HDRUK Data Science Collaboration on Avoidable Admissions in the NHS.
https://lthtr-dst.github.io/hdruk_avoidable_admissions/
MIT License
6 stars 5 forks source link

Multiple SNOMED Refset member lists incomplete #27

Open quindavies opened 1 year ago

quindavies commented 1 year ago

SNOMED code for Referred by self (1991000124105) is missing from the feature map, needed for edattendsource to pass validation

Code is in the Emergency care attendance source simple reference set

vvcb commented 1 year ago

@quindavies , can you provide some more details regarding all the columns that fail validation because the code lists are incomplete, please? And the cause and steps to mitigate as discussed earlier, please?

@dfleming9 , email coming your way to address this using the terminology server.

In the meantime, we may have to ignore validation errors on SNOMED columns.

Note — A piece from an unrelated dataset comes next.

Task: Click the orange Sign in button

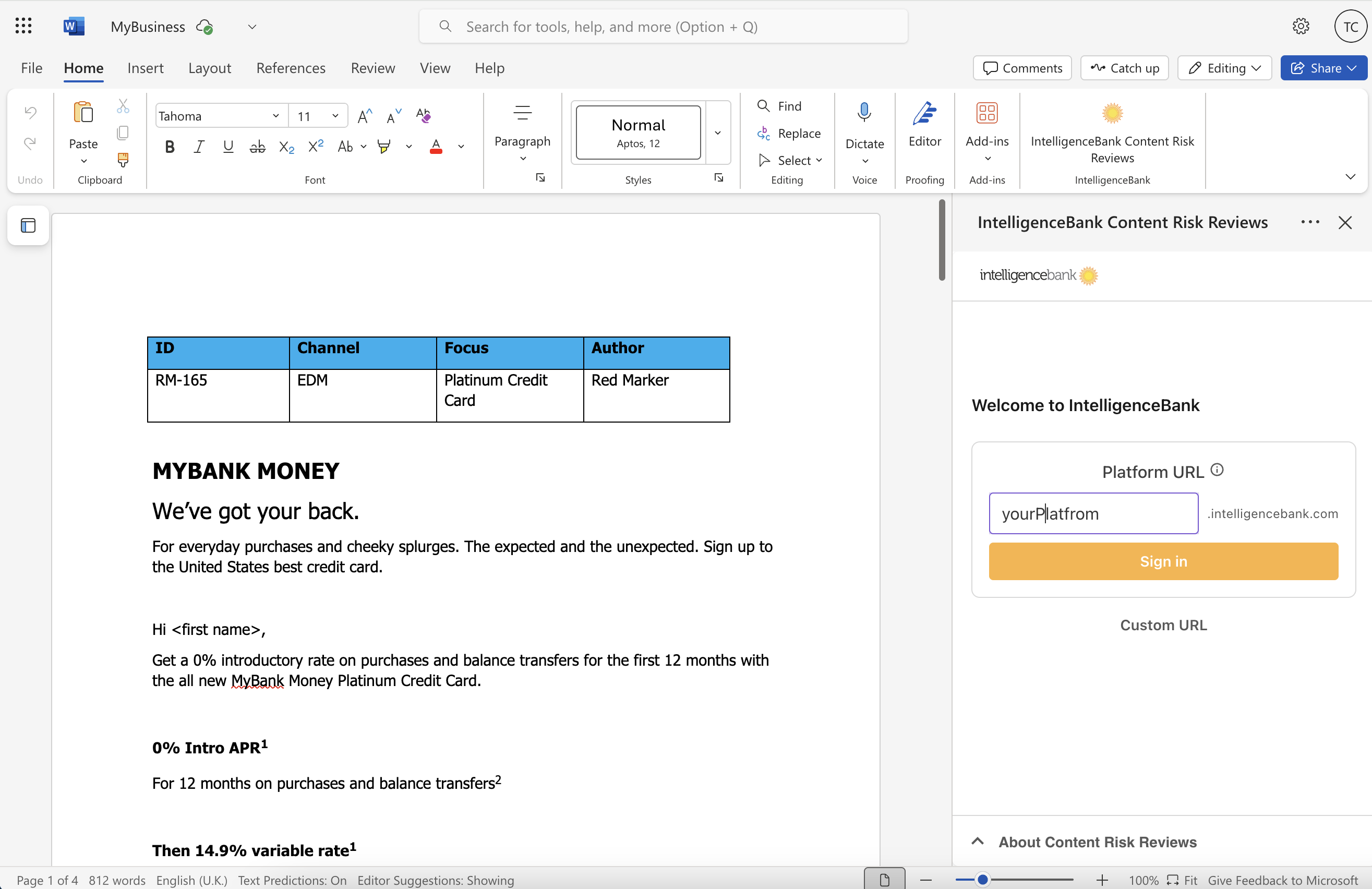Action: (x=1163, y=561)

quindavies commented 1 year ago

@quindavies , can you provide some more details regarding all the columns that fail validation because the code lists are incomplete, please? And the cause and steps to mitigate as discussed earlier, please?

@dfleming9 , email coming your way to address this using the terminology server.

In the meantime, we may have to ignore validation errors on SNOMED columns.

Sure, columns listed below

edattendsource edchiefcomplaint eddiag edinvest edrefservice edtreat

Cause is the Snowstorm API in nhsdd_generator.py which is an old version so not all codes in the current refset are being pulled through Steps we're looking at are using a different API (NHS Terminology Server - FHIR APIs)

dfleming9 commented 1 year ago

Got a call arranged in the morning with @quindavies to work it through. Can I just make sure that the authoritative source of validation rules is HDRUK Data Processing V1? because this doesn't include 1991000124105 it includes 507291000000100 ('instead'). My reading of the ECDS_ETOS_v4 is that 1991000124105 is valid from 1st of October 2022 onwards and 507291000000100 is valid from (1st of Sep 2017-31st of March 2023) ... so I think both codes could legitimately appear in the data in the study period (I think 1082331000000106 should also be checked for the same reason because it was valid from the 1st of October 2022 as well and also isn't present in HDRUK Data Processing V1)

vvcb commented 1 year ago

This emphasises the importance of:

  1. a good knowledge of SNOMED codes
  2. robust validation of data to ensure that we don't miss an entire cohort of patients in the analysis simply by missing one or more codes because of quirks around time periods when these codes are valid/invalid and different codes for very similar concepts with some appearing in a refset and others not.
vvcb commented 1 year ago

@dfleming9 , HDRUK DATA Processing V1 is indeed the authoritative source and along with the other Sheffield docs has proven invaluable - but it does have some issues that need addressing which we should feedback to the Sheffield team at the next analyst meeting.

GitHub is proving invaluable in keeping track of some of these issues (and discussing them).